Алеша пошел рядом. Он смотрел, как покачивался гроб. Казалось, плывет тело Андрюши Гайворона по улице, перекатываясь с волны на волну, как труп утопленника. А какая разница: убит или утонул? Все равно смерть. Смерть, конец всему! Нет, лучше пусть убьют, чем утонуть. Пусть режут, рубают шашками, загоняют гвозди под ногти, жгут пятки, пусть мучат и рвут в клочья тело, а самому — улыбаться и, когда почувствуешь конец, крикнуть: «Да здравствует мировая коммуна!» — и умереть.

Привезут гроб на тачанке — простой, некрашеный. Придет Юлька, ячейка придет… «Он погиб, как большевик, — скажут они, — а мы называли его хулиганом». И им станет стыдно! И Ковалев придет. Ковалев свободно вздохнет и расхохочется: «Вот он убит, а я жив!»

«Так нет же, и ты не будешь жить, белое отродье! Ты убил Андрюшку Гайворона, кучерявого чекиста, а я убью тебя. Убью, и тогда пусть меня расстреляют. Пусть! А я, падая, все буду кричать: „Да здравствует мировая коммуна!“»

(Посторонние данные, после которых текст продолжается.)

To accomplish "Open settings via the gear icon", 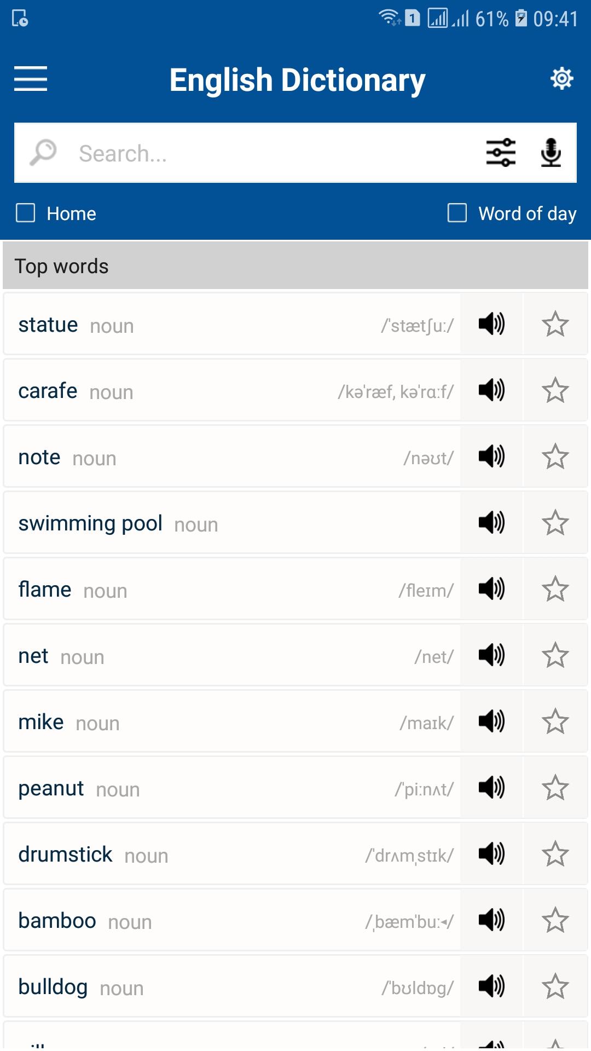I will coord(561,79).
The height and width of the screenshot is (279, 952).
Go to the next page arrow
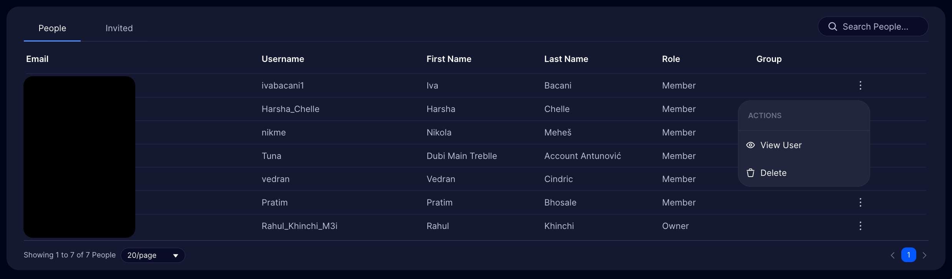[x=924, y=255]
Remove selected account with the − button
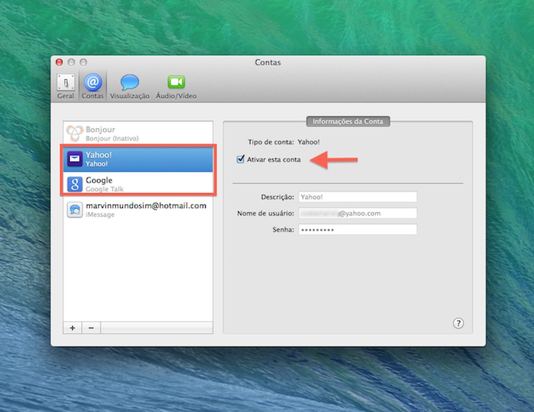This screenshot has width=534, height=412. pos(90,328)
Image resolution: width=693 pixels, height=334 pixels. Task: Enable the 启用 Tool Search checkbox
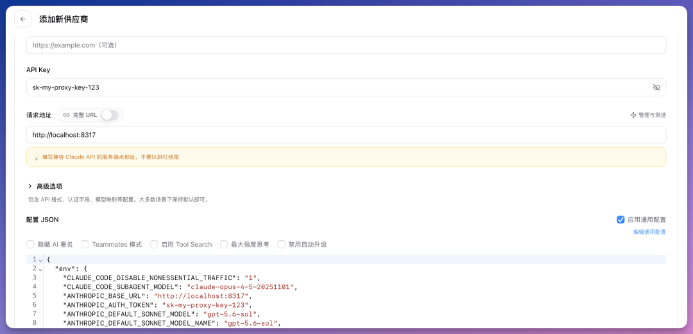(154, 245)
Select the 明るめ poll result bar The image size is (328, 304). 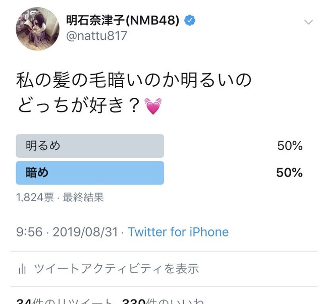(90, 146)

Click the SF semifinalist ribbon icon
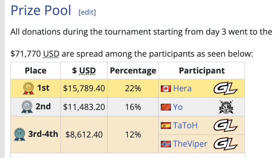(20, 134)
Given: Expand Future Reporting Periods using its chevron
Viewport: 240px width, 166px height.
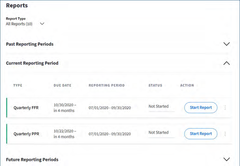Looking at the screenshot, I should 227,159.
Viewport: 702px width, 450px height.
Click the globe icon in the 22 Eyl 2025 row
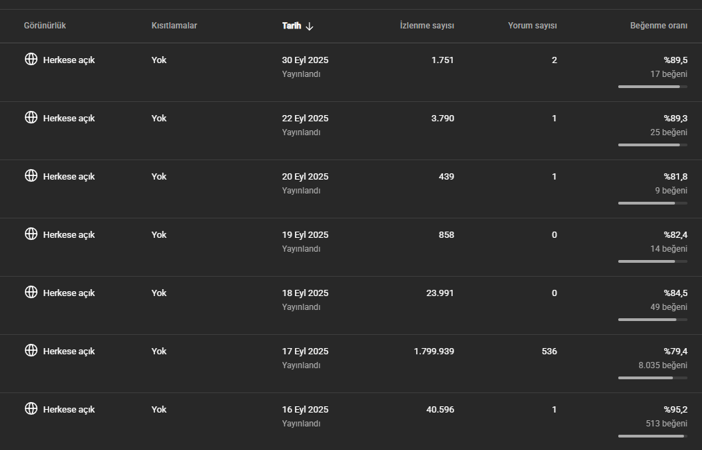[x=31, y=117]
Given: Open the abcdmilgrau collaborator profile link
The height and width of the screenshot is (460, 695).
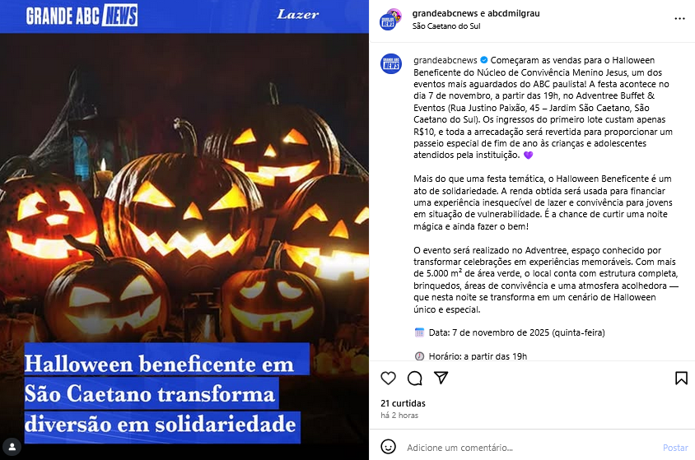Looking at the screenshot, I should click(x=513, y=13).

И он, ничего не сказав Яше, вдруг бросился бежать обратно. Он бежал, не видя ничего перед собой, толкая прохожих и спотыкаясь. Наконец, вот уже двор, где живет Семчик. Алеша взбежал по лестнице и ворвался в комнату. Никого не было. Один Семчик, только что пришедший с работы, разматывал левую обмотку.

— Семчик! — задыхаясь, закричал Алеша. — Бери наган, пойдем убивать Ковалева.

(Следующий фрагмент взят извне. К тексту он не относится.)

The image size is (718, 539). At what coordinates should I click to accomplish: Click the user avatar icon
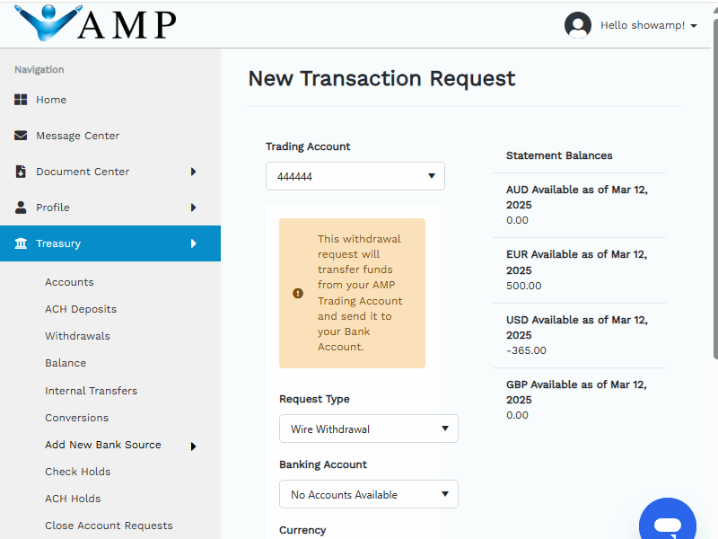pyautogui.click(x=578, y=25)
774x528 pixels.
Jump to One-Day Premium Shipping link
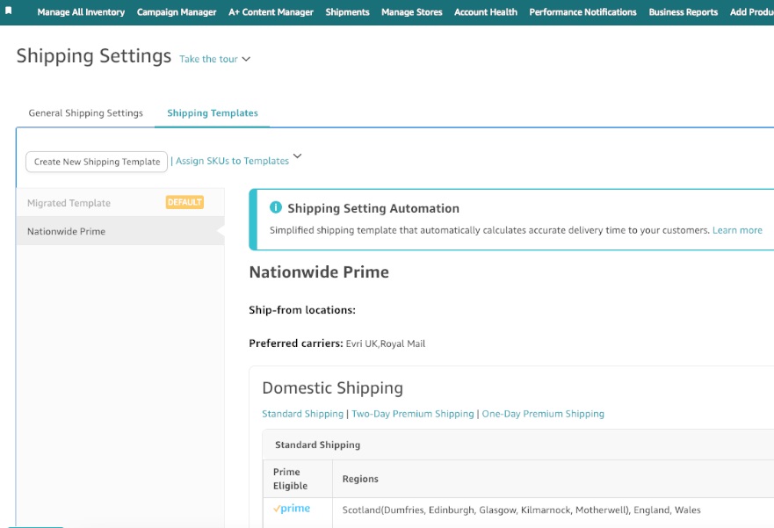543,414
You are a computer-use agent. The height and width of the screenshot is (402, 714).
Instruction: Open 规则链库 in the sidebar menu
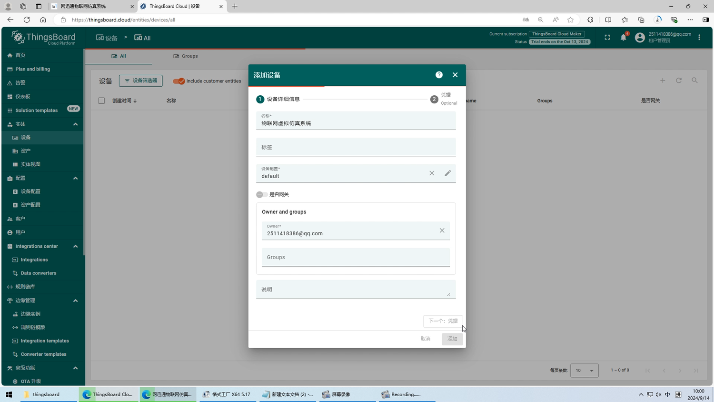point(25,287)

Семчик удивленно поднял голову, увидел разгоряченное, взволнованное лицо приятеля и, сам заражаясь его волнением, быстро вскочил на ноги, сорвал со стены отцовский наган и бросился за Алешей. Незавернутая обмотка трепыхалась вокруг его ноги.

Юлька скрыла от Рябинина одну тетрадку, — ей было стыдно показать ее, потому что это был альбом.

У всех девочек в школе были альбомы. Девочки приставали ко всякому:

— Напишите мне что-нибудь в альбом. Только хорошее.

На первой странице Юлькиного альбома рука председателя детгруппы Ванечки Митяева вывела четкими, большими буквами жирно и размашисто:

НА ПАМЯТЬ ПО СОВМЕСТНОЙ РАБОТЕ В ГОРКОМЕ ДЕТГРУППЫ — ЮЛЕ

Твою я просьбу исполняю,
В альбом пишу листочек сей:
Будь стойким, честным коммунаром
И защищай республику труда.

Писал бы больше, да нечего.

И. Митяев

На следующем листке девочки из детдома, в котором Юлька была представителем горкома, написали ей коряво и с кляксами:

Милая! дорогая Юлечка! Тебя мы, все девочки детдома № 1, любим и уважаем за твою ласку и отношение. Любим тебя лучше, чем своих воспитательниц, и целуем тысячу раз.

Шура, Поля, Оля, Шура, Маруся, Вера, Соня, Зина, Даша, Таня, Лена, Варя.

Целую страницу заняло нравоучение Сашки Хнылова, вихрастого комсомольца, штатного оратора в детгруппе:

В продолжение жизни твоей желаю тебе всего наилучшего. Желаю стать образованным человеком, хорошей коммунисткой и общественной деятельницей, дабы принести пользу.

И т. д. и т. д., с многими «дабы» и «ибо».

А поэт группы Костя Чужаков написал ей:

Учись, трудись, работай — люби науку, люби и труд.
Борись с невзгодой за бедный весь ты люд.

Надписей в таком роде было много. Когда писали ей в альбом, Юлька заглядывала через плечо писавшего и волновалась:

— Только не глупости пиши, а дельное что-нибудь!

И если это были «глупости» — о любви или в этом роде, она беспощадно вырывала страницу.